TASK INSTRUCTIONS >>
Copy the following items word for word, leaving out the pictures.

Dataset items:
* * *

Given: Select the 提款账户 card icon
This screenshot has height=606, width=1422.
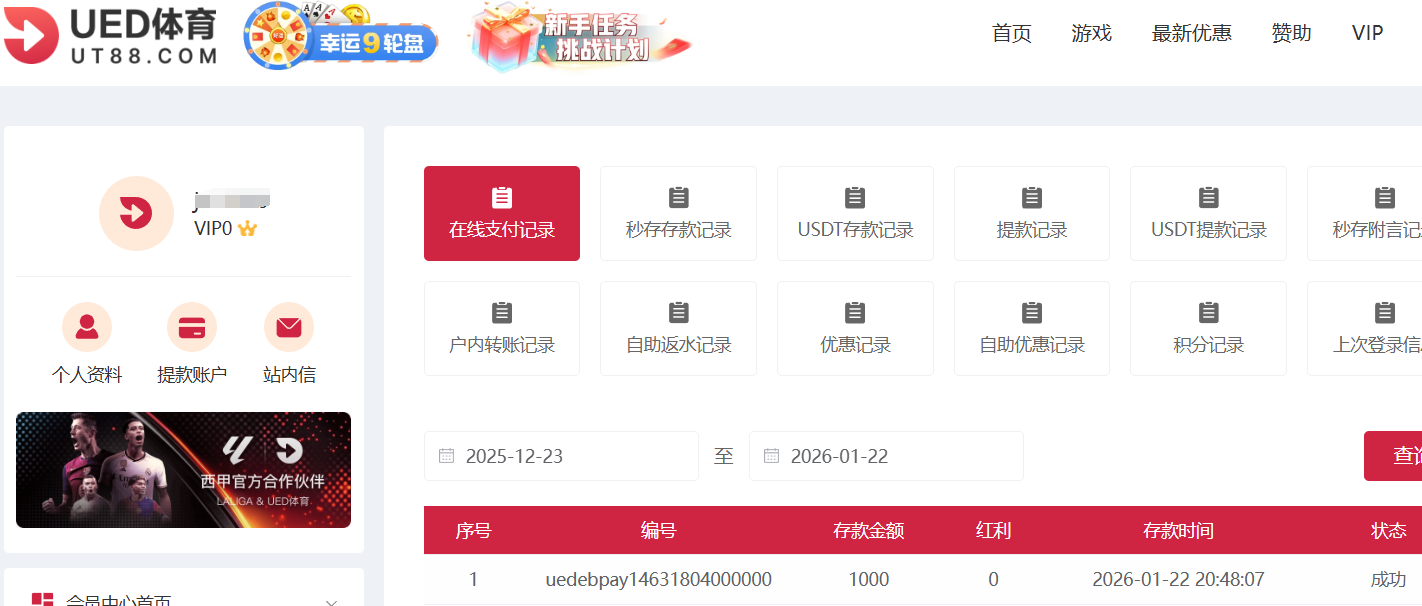Looking at the screenshot, I should pos(190,327).
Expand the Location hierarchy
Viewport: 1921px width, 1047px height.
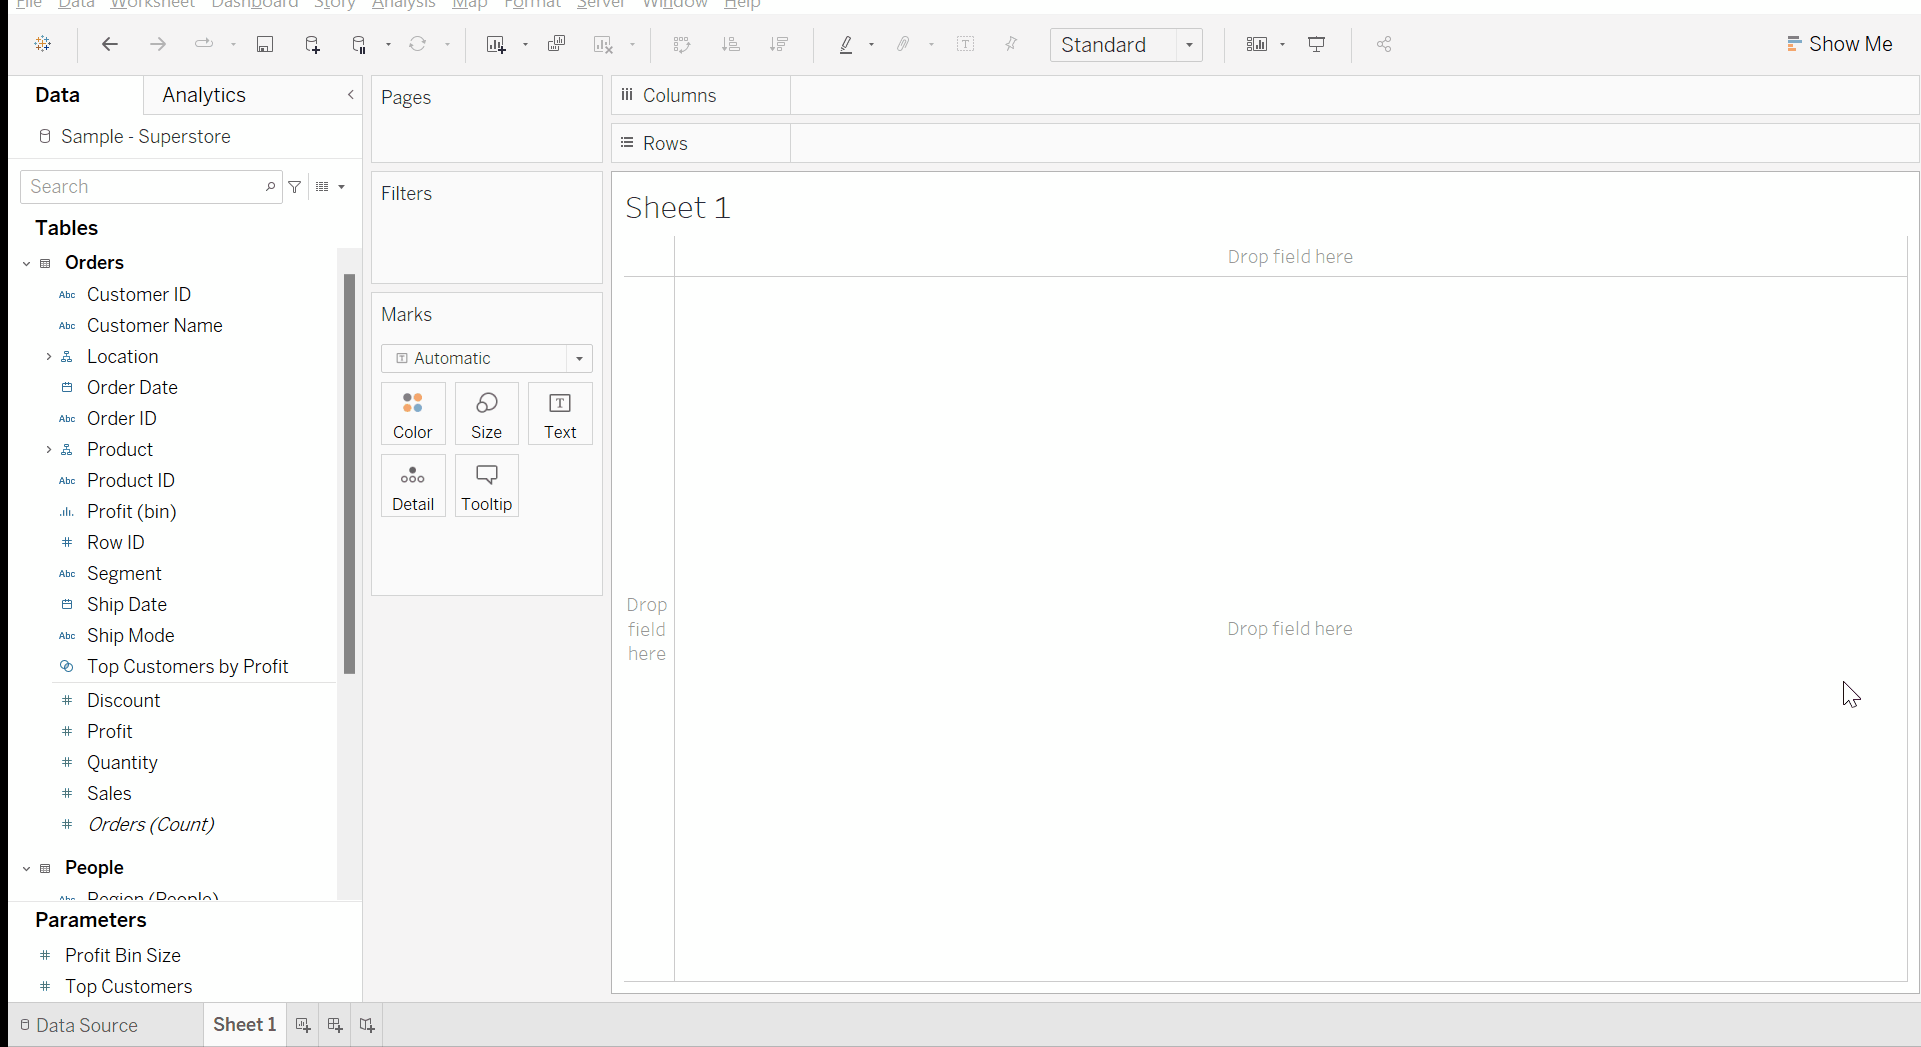(x=48, y=357)
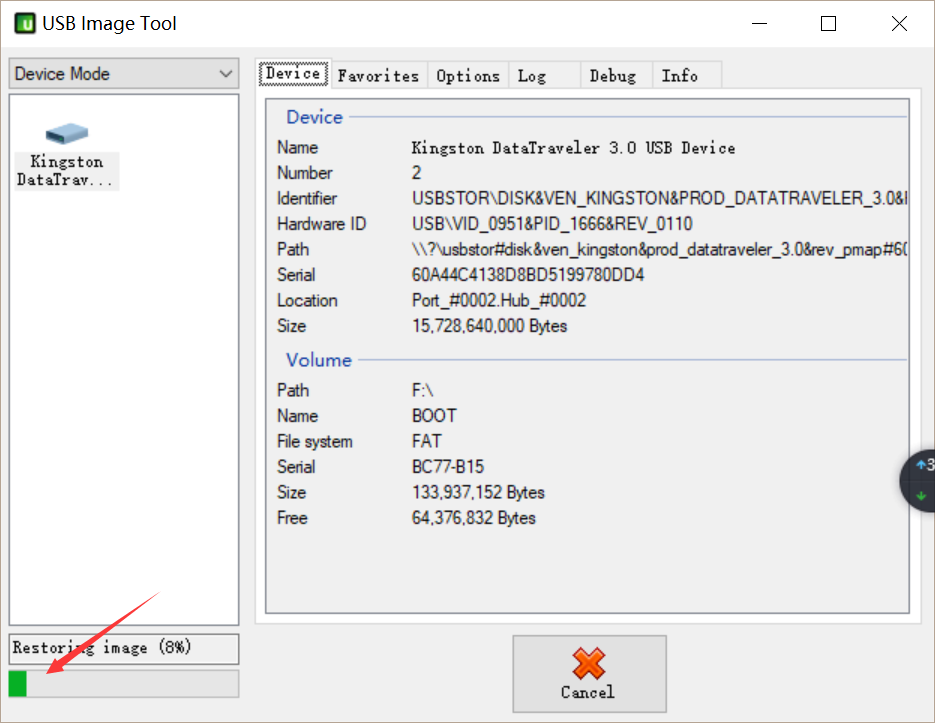The width and height of the screenshot is (935, 723).
Task: Open the Options tab
Action: click(x=468, y=76)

* * *

TASK ANSWER >>
Given: Select the 提款账户 card icon
This screenshot has height=606, width=1422.
Looking at the screenshot, I should pos(190,327).
Expand the Location hierarchy
Viewport: 1921px width, 1047px height.
(x=48, y=357)
The width and height of the screenshot is (935, 723).
Task: Open the Options tab
Action: click(x=468, y=76)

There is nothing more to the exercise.